*AIM A*.
Copy word for word everything in the listing below, from the line containing "Aklınıza Takılanlar (576, 42)" down to the line containing "Fotoğraf Dünyası (486, 42)", both of those lines included.

*EXCERPT PROVIDED*.
▼

Mom loved flowers as a child and her passion grew as she
matured into adulthood. Grandma always had a few rose bushes next to the
vegetable patch. It was a luxury few farmers could afford – they had to use
every sliver of dirt to plant food.
When Mom and Dad lost their house to the social engineering
commies who forced them out of their small abode and off the land, there was no
place to plant flowers in the tiny grey concrete apartment. She had a couple of
pots with geraniums as space permitted. The tiny balcony could have housed a
few pots in summer time but we used it to string up a clothes line, hidden from
view.
During our courtship in the late seventies, my fiancé at the
time used to send me Inter-Flora orders of flowers once a month. The downtown
shop delivered with a frown a large bucket of roses or carnations, usually 100
stems. The frown always meant, “How dare I receive such ostentatious capitalist
gifts since many people could not afford or find food?” Because Bill paid in dollars and the Romanian
currency was so weak, $40 bought a lot of flowers. I shared my happiness every
time with all my neighbors in the 15 apartments on our stairwell. It was a visual
luxury, ray of sunshine and color in an otherwise drab existence.
When Mom came to the U.S. and moved in with us in the
faculty house we rented for three years at a southern university where I taught
part time and was a graduate student, she planted a beautiful garden every
summer filled with egg plants, tomatoes, cucumbers, peppers, okra, squash, cantaloupe,
and a few rose bushes.

▲

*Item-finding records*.
▼

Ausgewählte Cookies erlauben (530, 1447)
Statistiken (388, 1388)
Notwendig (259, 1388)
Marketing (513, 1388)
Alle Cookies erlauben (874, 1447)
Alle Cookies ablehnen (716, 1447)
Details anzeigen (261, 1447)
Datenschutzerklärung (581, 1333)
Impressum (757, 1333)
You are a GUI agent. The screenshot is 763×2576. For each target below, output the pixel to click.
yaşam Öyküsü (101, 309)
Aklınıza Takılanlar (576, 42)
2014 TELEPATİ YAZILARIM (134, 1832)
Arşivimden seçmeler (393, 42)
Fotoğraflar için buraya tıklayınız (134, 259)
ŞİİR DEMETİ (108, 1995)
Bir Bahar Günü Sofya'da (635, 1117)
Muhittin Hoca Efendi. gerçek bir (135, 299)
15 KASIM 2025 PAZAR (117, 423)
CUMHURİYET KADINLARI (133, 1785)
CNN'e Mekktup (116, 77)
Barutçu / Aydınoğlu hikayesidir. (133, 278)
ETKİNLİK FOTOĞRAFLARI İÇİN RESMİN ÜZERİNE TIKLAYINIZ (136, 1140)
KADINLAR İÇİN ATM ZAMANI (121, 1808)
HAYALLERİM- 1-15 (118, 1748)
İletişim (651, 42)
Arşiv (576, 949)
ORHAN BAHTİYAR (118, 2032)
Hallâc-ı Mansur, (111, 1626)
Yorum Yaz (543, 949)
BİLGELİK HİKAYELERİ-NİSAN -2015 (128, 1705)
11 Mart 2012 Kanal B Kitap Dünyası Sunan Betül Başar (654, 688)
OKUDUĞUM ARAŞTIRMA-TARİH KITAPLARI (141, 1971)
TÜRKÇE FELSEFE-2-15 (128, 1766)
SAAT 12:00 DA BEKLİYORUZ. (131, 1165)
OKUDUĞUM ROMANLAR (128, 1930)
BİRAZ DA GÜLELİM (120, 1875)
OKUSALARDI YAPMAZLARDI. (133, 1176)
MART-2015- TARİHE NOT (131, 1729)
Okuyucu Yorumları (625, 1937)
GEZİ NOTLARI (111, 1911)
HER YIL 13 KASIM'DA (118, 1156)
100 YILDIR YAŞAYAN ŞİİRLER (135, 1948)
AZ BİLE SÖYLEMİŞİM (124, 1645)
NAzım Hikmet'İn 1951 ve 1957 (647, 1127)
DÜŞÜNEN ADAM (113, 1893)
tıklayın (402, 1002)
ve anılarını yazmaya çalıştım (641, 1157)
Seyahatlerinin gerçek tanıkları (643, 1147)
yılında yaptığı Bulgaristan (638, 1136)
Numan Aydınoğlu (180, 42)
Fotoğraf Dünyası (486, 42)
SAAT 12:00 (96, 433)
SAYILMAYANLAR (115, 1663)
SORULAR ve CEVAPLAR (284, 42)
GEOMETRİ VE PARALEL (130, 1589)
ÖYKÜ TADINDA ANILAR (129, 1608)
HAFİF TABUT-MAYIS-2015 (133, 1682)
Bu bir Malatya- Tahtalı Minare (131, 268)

▲

*AIM B*.
Pull out the whole passage about flowers above and reproduce it word for word.

*FULL RESPONSE A*.
Aklınıza Takılanlar (576, 42)
2014 TELEPATİ YAZILARIM (134, 1832)
Arşivimden seçmeler (393, 42)
Fotoğraflar için buraya tıklayınız (134, 259)
ŞİİR DEMETİ (108, 1995)
Bir Bahar Günü Sofya'da (635, 1117)
Muhittin Hoca Efendi. gerçek bir (135, 299)
15 KASIM 2025 PAZAR (117, 423)
CUMHURİYET KADINLARI (133, 1785)
CNN'e Mekktup (116, 77)
Barutçu / Aydınoğlu hikayesidir. (133, 278)
ETKİNLİK FOTOĞRAFLARI İÇİN RESMİN ÜZERİNE TIKLAYINIZ (136, 1140)
KADINLAR İÇİN ATM ZAMANI (121, 1808)
HAYALLERİM- 1-15 (118, 1748)
İletişim (651, 42)
Arşiv (576, 949)
ORHAN BAHTİYAR (118, 2032)
Hallâc-ı Mansur, (111, 1626)
Yorum Yaz (543, 949)
BİLGELİK HİKAYELERİ-NİSAN -2015 (128, 1705)
11 Mart 2012 Kanal B Kitap Dünyası Sunan Betül Başar (654, 688)
OKUDUĞUM ARAŞTIRMA-TARİH KITAPLARI (141, 1971)
TÜRKÇE FELSEFE-2-15 (128, 1766)
SAAT 12:00 DA BEKLİYORUZ. (131, 1165)
OKUDUĞUM ROMANLAR (128, 1930)
BİRAZ DA GÜLELİM (120, 1875)
OKUSALARDI YAPMAZLARDI. (133, 1176)
MART-2015- TARİHE NOT (131, 1729)
Okuyucu Yorumları (625, 1937)
GEZİ NOTLARI (111, 1911)
HER YIL 13 KASIM'DA (118, 1156)
100 YILDIR YAŞAYAN ŞİİRLER (135, 1948)
AZ BİLE SÖYLEMİŞİM (124, 1645)
NAzım Hikmet'İn 1951 ve 1957 (647, 1127)
DÜŞÜNEN ADAM (113, 1893)
tıklayın (402, 1002)
ve anılarını yazmaya çalıştım (641, 1157)
Seyahatlerinin gerçek tanıkları (643, 1147)
yılında yaptığı Bulgaristan (638, 1136)
Numan Aydınoğlu (180, 42)
Fotoğraf Dünyası (486, 42)

*FULL RESPONSE B*.
Mom loved flowers as a child and her passion grew as she
matured into adulthood. Grandma always had a few rose bushes next to the
vegetable patch. It was a luxury few farmers could afford – they had to use
every sliver of dirt to plant food.
When Mom and Dad lost their house to the social engineering
commies who forced them out of their small abode and off the land, there was no
place to plant flowers in the tiny grey concrete apartment. She had a couple of
pots with geraniums as space permitted. The tiny balcony could have housed a
few pots in summer time but we used it to string up a clothes line, hidden from
view.
During our courtship in the late seventies, my fiancé at the
time used to send me Inter-Flora orders of flowers once a month. The downtown
shop delivered with a frown a large bucket of roses or carnations, usually 100
stems. The frown always meant, “How dare I receive such ostentatious capitalist
gifts since many people could not afford or find food?” Because Bill paid in dollars and the Romanian
currency was so weak, $40 bought a lot of flowers. I shared my happiness every
time with all my neighbors in the 15 apartments on our stairwell. It was a visual
luxury, ray of sunshine and color in an otherwise drab existence.
When Mom came to the U.S. and moved in with us in the
faculty house we rented for three years at a southern university where I taught
part time and was a graduate student, she planted a beautiful garden every
summer filled with egg plants, tomatoes, cucumbers, peppers, okra, squash, cantaloupe,
and a few rose bushes.